**Requirement**
Look through the entries below, please, and copy every line with the word "filter".

**Material to process**

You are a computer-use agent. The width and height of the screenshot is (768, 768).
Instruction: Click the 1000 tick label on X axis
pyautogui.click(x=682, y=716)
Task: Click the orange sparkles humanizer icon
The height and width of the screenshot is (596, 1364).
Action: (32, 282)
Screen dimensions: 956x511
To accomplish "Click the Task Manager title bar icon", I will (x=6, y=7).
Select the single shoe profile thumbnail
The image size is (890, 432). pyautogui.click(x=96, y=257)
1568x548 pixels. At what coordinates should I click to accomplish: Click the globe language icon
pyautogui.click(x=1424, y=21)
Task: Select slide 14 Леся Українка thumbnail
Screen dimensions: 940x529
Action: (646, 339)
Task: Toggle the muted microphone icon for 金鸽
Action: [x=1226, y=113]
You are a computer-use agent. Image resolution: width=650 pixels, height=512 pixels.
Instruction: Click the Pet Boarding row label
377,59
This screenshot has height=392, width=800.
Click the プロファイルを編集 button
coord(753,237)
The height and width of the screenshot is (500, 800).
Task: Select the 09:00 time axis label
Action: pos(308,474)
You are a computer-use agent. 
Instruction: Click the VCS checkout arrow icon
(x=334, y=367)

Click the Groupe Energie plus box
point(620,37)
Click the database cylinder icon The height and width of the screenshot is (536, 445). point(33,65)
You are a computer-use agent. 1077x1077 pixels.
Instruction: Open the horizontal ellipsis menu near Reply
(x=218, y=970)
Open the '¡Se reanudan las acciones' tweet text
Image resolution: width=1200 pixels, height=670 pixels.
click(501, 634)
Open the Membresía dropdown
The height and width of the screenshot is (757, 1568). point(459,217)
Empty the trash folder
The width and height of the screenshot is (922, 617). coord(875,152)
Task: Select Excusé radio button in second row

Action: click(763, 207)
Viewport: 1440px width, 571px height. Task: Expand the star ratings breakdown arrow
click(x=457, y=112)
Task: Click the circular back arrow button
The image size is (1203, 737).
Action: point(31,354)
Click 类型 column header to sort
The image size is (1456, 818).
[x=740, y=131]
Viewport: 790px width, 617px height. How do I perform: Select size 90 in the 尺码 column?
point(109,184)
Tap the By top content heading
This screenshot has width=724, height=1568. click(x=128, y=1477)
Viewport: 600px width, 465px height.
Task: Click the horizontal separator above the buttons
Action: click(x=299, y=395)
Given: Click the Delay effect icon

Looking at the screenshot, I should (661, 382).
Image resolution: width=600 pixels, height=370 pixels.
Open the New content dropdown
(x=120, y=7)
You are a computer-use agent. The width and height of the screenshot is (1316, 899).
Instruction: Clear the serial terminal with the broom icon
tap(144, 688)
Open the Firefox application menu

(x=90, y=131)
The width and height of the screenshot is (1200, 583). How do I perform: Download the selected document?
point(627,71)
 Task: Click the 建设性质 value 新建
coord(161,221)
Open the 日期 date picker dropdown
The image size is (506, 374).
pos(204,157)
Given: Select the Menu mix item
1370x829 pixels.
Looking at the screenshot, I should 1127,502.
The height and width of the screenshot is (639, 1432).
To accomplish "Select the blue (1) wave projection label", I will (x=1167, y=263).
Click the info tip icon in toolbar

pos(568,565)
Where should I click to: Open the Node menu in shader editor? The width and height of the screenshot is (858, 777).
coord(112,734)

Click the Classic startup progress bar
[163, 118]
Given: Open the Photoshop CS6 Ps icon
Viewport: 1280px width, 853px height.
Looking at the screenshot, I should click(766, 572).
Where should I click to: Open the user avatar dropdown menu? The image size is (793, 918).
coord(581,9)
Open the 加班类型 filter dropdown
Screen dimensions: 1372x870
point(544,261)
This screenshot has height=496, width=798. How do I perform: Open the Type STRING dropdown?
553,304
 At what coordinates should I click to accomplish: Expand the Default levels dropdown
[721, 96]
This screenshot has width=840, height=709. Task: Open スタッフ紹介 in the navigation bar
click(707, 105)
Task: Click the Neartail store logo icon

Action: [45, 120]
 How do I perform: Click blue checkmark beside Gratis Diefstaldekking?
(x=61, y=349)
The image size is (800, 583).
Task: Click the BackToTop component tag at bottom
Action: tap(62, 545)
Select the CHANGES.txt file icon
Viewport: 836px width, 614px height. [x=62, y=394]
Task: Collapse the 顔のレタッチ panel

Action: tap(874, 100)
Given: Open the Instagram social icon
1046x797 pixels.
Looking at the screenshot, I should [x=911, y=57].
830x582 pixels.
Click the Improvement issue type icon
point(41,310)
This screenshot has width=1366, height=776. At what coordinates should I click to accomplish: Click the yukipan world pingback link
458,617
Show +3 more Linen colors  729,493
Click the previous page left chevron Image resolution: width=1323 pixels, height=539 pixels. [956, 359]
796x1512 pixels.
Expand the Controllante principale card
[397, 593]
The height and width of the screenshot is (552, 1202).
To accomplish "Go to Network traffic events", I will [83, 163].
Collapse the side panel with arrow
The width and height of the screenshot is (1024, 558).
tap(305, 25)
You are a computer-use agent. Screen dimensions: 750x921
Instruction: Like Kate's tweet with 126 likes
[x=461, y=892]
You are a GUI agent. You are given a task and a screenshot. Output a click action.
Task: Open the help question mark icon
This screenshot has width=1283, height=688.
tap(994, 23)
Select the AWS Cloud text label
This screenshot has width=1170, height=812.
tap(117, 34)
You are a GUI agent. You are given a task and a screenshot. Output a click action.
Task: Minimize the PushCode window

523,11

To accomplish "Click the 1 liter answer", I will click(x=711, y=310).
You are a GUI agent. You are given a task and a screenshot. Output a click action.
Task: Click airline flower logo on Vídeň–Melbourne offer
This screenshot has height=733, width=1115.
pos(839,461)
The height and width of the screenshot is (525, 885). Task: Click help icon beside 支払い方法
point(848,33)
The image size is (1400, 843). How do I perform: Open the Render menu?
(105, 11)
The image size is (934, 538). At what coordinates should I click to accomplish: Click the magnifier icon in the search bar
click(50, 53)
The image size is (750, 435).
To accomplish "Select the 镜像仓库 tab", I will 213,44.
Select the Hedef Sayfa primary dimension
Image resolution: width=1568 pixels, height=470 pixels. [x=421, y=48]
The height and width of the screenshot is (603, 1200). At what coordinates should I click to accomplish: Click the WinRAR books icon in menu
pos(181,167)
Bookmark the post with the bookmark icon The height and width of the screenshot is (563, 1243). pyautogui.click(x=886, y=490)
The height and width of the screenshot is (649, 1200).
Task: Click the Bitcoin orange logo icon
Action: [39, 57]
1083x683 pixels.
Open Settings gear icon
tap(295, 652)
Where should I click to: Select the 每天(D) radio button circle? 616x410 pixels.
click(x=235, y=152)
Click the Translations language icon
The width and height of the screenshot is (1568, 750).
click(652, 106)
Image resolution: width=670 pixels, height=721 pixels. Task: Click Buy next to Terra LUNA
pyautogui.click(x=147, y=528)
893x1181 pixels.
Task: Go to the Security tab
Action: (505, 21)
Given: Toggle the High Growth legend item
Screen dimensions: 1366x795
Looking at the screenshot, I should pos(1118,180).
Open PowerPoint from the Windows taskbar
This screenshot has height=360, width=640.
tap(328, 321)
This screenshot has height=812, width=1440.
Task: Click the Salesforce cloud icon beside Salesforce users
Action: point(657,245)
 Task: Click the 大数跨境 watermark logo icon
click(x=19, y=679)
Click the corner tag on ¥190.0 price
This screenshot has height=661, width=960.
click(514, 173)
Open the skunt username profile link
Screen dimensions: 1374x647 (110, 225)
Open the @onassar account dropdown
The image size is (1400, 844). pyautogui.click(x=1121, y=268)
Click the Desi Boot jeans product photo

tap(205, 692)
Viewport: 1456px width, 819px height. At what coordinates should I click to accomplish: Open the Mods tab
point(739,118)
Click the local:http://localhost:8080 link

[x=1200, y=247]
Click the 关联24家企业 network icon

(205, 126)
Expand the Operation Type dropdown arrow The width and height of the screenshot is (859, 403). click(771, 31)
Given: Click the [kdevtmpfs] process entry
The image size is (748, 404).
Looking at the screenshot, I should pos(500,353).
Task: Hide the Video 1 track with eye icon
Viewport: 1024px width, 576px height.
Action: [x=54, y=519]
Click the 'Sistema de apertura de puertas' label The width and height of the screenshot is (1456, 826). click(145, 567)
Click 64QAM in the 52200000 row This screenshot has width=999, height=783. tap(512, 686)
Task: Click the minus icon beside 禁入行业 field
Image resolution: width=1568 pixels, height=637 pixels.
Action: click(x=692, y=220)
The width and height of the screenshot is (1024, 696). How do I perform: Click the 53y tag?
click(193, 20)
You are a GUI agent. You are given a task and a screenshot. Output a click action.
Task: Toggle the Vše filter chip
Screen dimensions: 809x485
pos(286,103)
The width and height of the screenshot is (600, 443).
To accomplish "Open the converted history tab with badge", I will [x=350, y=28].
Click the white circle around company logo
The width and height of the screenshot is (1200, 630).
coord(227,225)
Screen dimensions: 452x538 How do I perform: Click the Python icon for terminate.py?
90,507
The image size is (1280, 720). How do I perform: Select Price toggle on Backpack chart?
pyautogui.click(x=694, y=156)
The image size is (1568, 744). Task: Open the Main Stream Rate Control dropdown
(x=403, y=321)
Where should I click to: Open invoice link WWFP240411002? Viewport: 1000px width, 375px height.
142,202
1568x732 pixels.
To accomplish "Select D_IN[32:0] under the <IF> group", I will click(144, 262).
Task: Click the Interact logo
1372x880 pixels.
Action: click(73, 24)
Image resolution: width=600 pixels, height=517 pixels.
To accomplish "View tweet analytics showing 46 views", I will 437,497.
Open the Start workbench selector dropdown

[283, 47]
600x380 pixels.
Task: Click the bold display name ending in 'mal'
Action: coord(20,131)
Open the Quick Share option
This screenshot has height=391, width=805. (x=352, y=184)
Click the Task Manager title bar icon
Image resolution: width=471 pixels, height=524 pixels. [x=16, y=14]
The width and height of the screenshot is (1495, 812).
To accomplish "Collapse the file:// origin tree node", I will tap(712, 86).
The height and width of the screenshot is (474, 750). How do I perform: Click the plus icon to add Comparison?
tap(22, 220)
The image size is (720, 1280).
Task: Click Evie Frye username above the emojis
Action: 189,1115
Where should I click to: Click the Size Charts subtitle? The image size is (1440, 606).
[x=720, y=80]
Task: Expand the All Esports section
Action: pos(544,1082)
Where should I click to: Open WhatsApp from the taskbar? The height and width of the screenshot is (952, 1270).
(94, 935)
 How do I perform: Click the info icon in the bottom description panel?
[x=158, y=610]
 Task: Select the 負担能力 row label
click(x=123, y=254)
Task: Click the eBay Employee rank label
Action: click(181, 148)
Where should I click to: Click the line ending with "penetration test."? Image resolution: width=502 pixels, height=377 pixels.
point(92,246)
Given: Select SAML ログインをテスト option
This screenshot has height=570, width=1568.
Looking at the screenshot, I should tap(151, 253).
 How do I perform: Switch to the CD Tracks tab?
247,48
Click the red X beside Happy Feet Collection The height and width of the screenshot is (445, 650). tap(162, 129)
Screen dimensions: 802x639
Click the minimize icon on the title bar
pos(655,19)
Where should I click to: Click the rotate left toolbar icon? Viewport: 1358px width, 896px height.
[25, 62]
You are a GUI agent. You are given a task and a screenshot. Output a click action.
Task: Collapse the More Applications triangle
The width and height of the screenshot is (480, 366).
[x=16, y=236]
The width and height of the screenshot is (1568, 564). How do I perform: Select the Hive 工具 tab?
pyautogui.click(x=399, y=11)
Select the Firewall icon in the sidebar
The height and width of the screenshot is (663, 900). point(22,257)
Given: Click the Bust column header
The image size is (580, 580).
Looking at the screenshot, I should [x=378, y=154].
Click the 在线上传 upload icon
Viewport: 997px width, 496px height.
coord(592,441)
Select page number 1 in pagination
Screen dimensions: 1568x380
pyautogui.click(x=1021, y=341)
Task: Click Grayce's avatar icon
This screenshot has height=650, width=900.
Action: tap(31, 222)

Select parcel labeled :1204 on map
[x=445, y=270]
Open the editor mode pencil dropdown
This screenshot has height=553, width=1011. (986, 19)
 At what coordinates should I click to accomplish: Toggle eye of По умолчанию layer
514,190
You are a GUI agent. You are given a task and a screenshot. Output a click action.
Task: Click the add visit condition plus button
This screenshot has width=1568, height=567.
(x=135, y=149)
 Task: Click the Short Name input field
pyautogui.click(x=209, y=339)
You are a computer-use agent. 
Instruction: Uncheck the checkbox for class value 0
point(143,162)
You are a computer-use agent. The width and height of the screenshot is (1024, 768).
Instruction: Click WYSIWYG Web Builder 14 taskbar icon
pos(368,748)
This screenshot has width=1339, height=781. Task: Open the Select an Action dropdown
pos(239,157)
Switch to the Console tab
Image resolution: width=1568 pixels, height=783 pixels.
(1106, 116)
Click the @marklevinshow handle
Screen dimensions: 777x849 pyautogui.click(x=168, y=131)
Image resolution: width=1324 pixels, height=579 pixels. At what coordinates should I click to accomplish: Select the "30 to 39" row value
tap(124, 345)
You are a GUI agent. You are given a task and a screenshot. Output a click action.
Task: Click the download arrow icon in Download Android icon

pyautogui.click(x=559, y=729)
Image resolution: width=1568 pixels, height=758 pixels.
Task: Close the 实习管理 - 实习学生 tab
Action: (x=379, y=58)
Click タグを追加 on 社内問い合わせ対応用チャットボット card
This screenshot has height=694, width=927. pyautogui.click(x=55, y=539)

**Written solution**
Open the 加班类型 filter dropdown
Task: Toggle the Vše filter chip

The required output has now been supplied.